Excerpt from a dataset

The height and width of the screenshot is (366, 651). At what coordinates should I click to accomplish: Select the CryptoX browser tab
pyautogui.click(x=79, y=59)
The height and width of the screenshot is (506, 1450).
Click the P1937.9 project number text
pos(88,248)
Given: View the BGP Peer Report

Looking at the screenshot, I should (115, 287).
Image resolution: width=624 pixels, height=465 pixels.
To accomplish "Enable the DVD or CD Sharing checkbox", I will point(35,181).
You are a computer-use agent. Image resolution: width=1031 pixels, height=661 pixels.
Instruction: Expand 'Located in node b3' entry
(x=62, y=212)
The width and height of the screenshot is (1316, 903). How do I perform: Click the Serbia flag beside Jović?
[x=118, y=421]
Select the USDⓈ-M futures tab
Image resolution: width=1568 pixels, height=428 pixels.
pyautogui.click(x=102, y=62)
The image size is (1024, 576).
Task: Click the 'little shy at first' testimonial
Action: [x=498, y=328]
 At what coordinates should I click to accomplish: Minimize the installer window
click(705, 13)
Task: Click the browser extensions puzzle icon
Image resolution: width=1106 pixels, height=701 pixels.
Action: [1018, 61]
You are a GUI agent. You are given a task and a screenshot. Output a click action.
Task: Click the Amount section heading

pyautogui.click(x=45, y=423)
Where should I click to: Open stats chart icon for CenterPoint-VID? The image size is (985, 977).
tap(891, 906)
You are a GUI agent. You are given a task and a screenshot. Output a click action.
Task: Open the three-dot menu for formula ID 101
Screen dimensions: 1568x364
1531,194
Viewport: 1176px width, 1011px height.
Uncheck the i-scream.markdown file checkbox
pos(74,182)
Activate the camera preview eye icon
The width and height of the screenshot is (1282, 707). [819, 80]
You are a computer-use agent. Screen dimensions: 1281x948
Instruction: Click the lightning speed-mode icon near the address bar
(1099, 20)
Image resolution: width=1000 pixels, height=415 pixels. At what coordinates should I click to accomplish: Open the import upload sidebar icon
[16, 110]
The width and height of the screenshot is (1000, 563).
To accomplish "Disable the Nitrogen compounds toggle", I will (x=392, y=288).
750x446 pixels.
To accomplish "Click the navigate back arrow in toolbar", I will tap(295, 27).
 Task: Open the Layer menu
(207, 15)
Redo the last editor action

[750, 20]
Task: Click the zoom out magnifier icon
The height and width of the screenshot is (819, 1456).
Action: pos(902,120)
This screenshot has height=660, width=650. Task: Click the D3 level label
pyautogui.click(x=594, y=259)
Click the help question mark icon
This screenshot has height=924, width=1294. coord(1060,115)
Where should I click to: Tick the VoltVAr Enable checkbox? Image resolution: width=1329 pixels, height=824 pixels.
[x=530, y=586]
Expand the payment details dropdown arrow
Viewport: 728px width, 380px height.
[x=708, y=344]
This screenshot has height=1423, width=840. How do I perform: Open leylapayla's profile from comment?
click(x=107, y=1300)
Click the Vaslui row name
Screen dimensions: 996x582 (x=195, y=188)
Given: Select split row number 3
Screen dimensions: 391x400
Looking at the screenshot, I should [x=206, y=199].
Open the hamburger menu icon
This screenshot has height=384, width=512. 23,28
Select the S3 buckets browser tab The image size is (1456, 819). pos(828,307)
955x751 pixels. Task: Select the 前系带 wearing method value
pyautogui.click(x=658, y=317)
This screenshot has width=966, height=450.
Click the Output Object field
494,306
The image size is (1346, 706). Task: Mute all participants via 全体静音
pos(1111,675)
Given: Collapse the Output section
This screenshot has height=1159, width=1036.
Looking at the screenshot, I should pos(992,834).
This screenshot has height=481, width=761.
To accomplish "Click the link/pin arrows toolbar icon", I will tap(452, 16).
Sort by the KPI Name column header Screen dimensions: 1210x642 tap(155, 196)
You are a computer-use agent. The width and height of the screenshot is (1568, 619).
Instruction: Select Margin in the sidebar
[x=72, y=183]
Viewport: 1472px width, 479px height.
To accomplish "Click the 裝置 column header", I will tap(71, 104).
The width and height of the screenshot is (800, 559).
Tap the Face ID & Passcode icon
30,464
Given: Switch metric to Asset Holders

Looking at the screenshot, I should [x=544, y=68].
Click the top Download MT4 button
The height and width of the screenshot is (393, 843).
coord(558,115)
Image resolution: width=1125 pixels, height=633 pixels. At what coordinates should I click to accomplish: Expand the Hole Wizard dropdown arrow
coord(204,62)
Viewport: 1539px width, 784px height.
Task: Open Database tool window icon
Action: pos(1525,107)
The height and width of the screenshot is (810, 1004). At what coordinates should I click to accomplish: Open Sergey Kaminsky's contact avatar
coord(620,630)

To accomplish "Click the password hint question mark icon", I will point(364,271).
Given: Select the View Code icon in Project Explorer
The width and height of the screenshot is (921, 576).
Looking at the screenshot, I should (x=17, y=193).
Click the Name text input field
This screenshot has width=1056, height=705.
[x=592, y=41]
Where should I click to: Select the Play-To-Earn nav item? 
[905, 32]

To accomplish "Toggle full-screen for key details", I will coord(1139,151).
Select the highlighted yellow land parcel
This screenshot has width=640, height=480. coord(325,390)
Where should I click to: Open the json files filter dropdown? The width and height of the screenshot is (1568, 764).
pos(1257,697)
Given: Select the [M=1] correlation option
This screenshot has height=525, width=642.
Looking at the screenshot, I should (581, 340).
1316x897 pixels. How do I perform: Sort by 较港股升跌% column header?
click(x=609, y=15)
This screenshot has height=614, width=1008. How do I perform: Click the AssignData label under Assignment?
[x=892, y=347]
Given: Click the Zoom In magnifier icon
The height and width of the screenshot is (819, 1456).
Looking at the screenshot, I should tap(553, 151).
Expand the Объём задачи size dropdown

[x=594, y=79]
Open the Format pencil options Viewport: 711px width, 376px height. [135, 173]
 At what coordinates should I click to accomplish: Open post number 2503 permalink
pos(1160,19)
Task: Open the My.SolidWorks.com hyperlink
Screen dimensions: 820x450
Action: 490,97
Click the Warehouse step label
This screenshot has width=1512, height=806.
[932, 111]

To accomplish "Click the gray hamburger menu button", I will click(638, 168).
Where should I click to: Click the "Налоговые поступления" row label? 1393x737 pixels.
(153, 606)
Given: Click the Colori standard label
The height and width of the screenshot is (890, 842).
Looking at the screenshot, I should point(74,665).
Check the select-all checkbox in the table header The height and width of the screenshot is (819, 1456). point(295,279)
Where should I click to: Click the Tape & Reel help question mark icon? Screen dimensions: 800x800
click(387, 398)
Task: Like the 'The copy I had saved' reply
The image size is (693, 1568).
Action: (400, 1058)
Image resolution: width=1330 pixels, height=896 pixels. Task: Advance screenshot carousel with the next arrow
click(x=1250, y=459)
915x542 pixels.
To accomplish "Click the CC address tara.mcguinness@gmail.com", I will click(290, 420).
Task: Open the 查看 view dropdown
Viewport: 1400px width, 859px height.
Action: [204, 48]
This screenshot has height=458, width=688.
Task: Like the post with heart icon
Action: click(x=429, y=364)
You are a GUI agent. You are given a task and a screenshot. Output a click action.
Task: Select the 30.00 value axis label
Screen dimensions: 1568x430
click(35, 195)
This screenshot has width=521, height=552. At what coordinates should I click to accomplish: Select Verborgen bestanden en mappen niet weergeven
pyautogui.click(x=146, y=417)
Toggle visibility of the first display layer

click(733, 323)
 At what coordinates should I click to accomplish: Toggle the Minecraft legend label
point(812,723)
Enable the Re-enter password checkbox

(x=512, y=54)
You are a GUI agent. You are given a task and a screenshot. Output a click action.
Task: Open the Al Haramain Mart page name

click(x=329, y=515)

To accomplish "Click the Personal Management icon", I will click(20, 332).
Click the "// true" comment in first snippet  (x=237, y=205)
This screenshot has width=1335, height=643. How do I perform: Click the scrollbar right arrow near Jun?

• [Given instruction]
Pick out every line of the records above that contains the word "header", and copy each one.

• [Exercise answer]
Sort by the KPI Name column header Screen dimensions: 1210x642 tap(155, 196)
To accomplish "Click the 裝置 column header", I will tap(71, 104).
1316x897 pixels. How do I perform: Sort by 较港股升跌% column header?
Check the select-all checkbox in the table header The height and width of the screenshot is (819, 1456). point(295,279)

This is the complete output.